To do:
Return every line of the data below that includes the string "Kouji".

Source material:
::::::::
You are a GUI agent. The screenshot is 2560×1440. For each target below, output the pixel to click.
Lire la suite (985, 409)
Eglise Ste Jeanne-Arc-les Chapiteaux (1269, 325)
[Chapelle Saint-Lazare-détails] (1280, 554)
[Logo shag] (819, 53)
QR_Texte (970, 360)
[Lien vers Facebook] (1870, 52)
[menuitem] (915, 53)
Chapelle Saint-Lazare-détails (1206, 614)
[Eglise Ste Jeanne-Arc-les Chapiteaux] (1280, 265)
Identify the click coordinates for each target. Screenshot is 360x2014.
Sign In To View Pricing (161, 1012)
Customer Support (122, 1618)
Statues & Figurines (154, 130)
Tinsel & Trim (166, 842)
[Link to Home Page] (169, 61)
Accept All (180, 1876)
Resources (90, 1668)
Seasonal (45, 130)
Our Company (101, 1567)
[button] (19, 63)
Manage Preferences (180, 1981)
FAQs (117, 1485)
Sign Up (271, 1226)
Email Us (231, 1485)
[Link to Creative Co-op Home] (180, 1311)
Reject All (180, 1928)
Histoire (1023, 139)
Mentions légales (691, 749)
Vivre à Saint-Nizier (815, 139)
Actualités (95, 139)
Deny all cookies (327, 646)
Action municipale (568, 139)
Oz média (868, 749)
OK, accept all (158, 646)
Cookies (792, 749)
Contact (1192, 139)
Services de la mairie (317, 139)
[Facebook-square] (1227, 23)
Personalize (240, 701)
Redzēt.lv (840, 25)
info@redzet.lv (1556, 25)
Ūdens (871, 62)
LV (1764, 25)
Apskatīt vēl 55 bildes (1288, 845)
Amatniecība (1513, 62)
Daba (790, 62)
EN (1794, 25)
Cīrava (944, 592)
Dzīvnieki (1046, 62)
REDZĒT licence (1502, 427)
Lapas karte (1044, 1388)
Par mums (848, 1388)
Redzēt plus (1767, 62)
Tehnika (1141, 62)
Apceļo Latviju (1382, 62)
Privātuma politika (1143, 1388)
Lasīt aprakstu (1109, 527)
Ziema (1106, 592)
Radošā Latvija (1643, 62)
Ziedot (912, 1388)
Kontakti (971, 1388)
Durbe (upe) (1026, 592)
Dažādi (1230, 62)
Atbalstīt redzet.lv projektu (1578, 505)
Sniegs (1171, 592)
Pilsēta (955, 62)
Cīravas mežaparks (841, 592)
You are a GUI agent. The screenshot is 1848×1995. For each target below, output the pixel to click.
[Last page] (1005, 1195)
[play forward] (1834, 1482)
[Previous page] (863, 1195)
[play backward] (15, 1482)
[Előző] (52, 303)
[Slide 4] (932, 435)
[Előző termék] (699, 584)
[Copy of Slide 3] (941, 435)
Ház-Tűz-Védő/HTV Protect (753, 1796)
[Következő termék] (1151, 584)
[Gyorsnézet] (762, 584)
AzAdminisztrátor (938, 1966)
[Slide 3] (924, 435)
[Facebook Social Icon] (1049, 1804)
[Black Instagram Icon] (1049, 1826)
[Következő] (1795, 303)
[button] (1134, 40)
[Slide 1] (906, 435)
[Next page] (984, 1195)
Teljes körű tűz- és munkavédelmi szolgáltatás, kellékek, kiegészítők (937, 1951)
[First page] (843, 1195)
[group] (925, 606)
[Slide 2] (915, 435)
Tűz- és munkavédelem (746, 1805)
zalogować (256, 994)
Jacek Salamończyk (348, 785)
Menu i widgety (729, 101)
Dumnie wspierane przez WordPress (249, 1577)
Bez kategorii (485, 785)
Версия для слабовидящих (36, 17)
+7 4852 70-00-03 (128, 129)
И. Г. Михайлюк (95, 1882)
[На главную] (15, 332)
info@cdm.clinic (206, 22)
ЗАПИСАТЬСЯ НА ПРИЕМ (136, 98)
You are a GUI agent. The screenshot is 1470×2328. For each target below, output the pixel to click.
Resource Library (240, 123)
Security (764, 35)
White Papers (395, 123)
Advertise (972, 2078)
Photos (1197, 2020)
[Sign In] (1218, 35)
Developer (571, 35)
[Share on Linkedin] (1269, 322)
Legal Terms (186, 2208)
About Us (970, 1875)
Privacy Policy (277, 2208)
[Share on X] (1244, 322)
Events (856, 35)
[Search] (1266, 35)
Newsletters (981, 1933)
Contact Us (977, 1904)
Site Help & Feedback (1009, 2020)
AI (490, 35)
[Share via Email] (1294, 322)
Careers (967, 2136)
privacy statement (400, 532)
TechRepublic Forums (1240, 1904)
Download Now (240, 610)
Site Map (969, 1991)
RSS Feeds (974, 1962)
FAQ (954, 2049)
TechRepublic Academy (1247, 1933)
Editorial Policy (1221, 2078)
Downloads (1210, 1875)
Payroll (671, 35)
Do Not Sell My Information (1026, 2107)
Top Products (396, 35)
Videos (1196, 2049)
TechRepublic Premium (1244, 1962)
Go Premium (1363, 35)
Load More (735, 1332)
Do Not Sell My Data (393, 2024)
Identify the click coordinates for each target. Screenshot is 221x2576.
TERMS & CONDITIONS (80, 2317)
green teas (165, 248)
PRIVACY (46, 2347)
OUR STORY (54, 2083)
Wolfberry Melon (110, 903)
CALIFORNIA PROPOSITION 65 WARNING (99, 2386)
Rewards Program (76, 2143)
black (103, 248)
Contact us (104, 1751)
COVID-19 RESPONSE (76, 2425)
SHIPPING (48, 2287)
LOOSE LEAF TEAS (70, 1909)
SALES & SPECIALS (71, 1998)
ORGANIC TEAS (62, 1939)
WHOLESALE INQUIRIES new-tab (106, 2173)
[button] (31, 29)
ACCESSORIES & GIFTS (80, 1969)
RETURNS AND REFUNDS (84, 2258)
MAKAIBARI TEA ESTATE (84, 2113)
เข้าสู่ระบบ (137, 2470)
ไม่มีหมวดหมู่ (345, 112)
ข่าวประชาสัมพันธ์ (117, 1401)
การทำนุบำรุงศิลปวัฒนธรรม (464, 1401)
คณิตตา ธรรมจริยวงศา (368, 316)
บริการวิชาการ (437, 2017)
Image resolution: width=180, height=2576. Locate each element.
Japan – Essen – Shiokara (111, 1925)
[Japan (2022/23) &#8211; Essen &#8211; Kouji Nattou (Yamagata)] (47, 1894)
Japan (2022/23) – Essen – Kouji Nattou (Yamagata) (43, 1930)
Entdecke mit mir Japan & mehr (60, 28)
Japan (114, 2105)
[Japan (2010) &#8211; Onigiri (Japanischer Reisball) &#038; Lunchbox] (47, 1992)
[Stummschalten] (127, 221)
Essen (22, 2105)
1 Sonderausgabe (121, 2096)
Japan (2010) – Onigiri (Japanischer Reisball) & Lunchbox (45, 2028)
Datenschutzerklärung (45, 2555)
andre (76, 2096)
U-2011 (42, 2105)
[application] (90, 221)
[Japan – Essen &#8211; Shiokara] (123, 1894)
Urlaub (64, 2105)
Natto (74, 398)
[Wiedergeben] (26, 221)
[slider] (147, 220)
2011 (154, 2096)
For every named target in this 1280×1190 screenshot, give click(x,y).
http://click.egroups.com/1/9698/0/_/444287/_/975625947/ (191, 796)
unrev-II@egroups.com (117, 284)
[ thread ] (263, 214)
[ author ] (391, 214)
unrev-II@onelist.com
::::::::
Exercise response:
[Japan (2022/23) &#8211; Essen &#8211; Kouji Nattou (Yamagata)] (47, 1894)
Japan (2022/23) – Essen – Kouji Nattou (Yamagata) (43, 1930)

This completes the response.